Tel est le passage qu’accomplissent les procédures institutionelles en introduisant l’homme à son identité, en lui donnant statut de fils de, fille de, c’est-à-dire en lui donnant statut de semblable dans l’espèce.

« (Maintenant) si le langage est la première institution, eu égard au déterminisme symbolique dont relève la reproduction de l’espèce parlante, cela veut dire que le langage n’est pas seulement le monument social de la langue et du système sémantique, mais le discours instituant le langage comme loi du sujet. Cela n’est pensable qu’en posant, à un niveau qui soit pertinent dans la structure, les catégories fondatrices de la différenciation pour le sujet comme catégories parentales.
« De ce fait, compte tenu que ces catégories échappent par principe à tout arbitraire des familles, les parents concrets se trouvent placés sous statut symbolique, en ce sens qu’ils ne sont pas en position d’inventeurs de la loi généalogique, pas plus qu’ils n’inventent le langage, mais que simplement ils soutiennent en leur personne une fonction d’identification pour le sujet introduit par leurs soins à la parole, autrement dit introduit, par la médiation des fonctions parentales dans le concret des familles, à l’institution du langage, c’est-à-dire à la loi du vivre.

« Ainsi aperçevons-nous les deux niveaux distincts de la construction institutionnelle ou se joue la reproduction humaine, qui sont les deux niveaux solidaires de la filiation :

1 – un niveau que nous pouvons qualifier de théologico-politique, définissant la place où se tient le discours de la Référence comme place inaccessible au sujet – place théatrale où la société se présente comme figure de l’espèce ;
2 – un niveau second du Politique, où se tient le discours familial, en représentation symbolique de Référence fondatrice – place où se joue indéfiniment, d’un module généalogique à l’autre, la partie identificatoire du sujet.

« Selon cette perspective de hiérarchisation fonctionnelle des niveaux dans la structure, dit encore P.Legendre, le Droit peut alors être défini : discours social ayant à charge de verrouiller l’institution du langage. Verrouiller, en un double sens : négatif et positif.

* RELEVÉ DES DONNÉES *
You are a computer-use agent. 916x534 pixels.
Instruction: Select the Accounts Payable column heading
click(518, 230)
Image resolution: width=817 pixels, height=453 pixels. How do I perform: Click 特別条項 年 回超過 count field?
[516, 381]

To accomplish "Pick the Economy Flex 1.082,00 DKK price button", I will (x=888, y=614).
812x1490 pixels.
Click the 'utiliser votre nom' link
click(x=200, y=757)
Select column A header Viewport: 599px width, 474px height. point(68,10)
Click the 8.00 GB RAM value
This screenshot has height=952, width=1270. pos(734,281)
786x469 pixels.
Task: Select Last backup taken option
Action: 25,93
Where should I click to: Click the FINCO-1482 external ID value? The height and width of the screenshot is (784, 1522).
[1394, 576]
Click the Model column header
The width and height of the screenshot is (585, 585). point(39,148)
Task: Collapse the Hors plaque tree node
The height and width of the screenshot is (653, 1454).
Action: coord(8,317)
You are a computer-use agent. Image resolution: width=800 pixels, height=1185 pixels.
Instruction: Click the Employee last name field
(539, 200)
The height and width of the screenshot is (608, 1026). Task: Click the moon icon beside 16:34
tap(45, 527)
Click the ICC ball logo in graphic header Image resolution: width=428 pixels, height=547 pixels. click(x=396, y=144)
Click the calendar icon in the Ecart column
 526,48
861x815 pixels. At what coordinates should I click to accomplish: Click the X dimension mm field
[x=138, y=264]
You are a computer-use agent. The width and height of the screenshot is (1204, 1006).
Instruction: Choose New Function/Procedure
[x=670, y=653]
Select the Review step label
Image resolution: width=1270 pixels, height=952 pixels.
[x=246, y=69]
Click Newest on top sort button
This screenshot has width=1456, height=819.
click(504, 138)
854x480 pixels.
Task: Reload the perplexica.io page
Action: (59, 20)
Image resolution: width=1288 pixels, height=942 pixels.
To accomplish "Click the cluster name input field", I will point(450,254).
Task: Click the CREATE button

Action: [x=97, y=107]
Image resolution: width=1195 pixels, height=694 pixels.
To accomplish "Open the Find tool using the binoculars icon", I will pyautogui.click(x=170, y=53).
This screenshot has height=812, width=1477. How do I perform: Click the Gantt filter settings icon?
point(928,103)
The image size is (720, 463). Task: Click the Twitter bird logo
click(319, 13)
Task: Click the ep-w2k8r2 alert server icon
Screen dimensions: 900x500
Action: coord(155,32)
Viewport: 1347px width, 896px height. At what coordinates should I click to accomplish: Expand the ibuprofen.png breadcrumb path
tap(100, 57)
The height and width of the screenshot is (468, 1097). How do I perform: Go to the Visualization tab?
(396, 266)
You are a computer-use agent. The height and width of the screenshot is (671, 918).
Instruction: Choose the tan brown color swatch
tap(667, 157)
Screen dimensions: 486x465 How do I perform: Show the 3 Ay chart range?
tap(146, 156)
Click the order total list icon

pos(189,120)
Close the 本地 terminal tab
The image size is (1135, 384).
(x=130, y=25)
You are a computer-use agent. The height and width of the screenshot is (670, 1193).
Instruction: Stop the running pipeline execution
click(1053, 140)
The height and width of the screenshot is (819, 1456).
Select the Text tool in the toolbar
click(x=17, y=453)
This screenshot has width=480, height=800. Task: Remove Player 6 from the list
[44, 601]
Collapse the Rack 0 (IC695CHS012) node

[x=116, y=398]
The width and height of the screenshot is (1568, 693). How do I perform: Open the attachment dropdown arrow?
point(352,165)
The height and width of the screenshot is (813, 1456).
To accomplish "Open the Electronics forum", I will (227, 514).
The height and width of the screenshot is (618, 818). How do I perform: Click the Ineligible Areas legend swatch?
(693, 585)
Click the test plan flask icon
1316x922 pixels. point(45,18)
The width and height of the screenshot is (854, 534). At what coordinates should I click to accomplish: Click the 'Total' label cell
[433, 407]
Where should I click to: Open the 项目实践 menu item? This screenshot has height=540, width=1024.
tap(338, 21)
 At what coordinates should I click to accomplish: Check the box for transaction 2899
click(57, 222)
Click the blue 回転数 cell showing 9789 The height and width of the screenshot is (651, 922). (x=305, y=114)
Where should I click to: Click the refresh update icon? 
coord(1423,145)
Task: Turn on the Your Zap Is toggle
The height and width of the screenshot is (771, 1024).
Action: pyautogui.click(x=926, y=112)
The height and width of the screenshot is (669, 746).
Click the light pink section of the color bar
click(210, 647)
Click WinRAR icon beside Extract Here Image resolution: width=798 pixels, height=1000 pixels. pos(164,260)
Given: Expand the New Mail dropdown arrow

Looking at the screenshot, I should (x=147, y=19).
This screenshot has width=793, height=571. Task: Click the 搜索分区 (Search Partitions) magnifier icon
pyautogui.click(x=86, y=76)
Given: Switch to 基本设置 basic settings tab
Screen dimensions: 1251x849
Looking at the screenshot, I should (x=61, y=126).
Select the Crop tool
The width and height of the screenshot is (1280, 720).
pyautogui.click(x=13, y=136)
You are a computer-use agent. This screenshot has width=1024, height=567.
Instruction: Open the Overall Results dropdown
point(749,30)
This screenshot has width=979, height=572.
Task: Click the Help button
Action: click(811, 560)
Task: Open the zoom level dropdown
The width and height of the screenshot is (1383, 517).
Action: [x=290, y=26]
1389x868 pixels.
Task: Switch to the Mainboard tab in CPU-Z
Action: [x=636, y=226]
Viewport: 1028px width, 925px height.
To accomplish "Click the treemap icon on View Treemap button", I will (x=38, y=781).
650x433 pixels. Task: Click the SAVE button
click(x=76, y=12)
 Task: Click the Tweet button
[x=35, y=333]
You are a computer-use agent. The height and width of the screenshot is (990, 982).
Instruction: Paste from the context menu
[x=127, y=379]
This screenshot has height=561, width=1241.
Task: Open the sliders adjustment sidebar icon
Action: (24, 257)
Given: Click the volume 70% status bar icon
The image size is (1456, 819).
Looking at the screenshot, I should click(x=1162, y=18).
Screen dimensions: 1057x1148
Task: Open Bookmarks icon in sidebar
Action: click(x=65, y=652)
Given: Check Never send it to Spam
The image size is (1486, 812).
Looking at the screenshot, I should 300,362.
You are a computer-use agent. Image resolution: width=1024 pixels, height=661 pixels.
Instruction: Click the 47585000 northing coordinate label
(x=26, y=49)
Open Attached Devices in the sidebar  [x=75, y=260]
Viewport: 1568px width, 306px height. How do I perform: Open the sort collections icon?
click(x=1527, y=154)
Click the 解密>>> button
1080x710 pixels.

* À COMPLÉTER *
1 – Relevez, sans doublon, chaque mot du texte fourni qui porte une majuscule alors qu'il n'ouvre pas une phrase.
2 – Recopiez fidèlement le passage du texte fourni qui débute aux mots « 1 – un niveau » et s'arrête après les mots « identificatoire du sujet. ».

* SOLUTIONS DANS L'ORDRE *
1 – Référence, Politique, P.Legendre, Droit

2 –
1 – un niveau que nous pouvons qualifier de théologico-politique, définissant la place où se tient le discours de la Référence comme place inaccessible au sujet – place théatrale où la société se présente comme figure de l’espèce ;
2 – un niveau second du Politique, où se tient le discours familial, en représentation symbolique de Référence fondatrice – place où se joue indéfiniment, d’un module généalogique à l’autre, la partie identificatoire du sujet.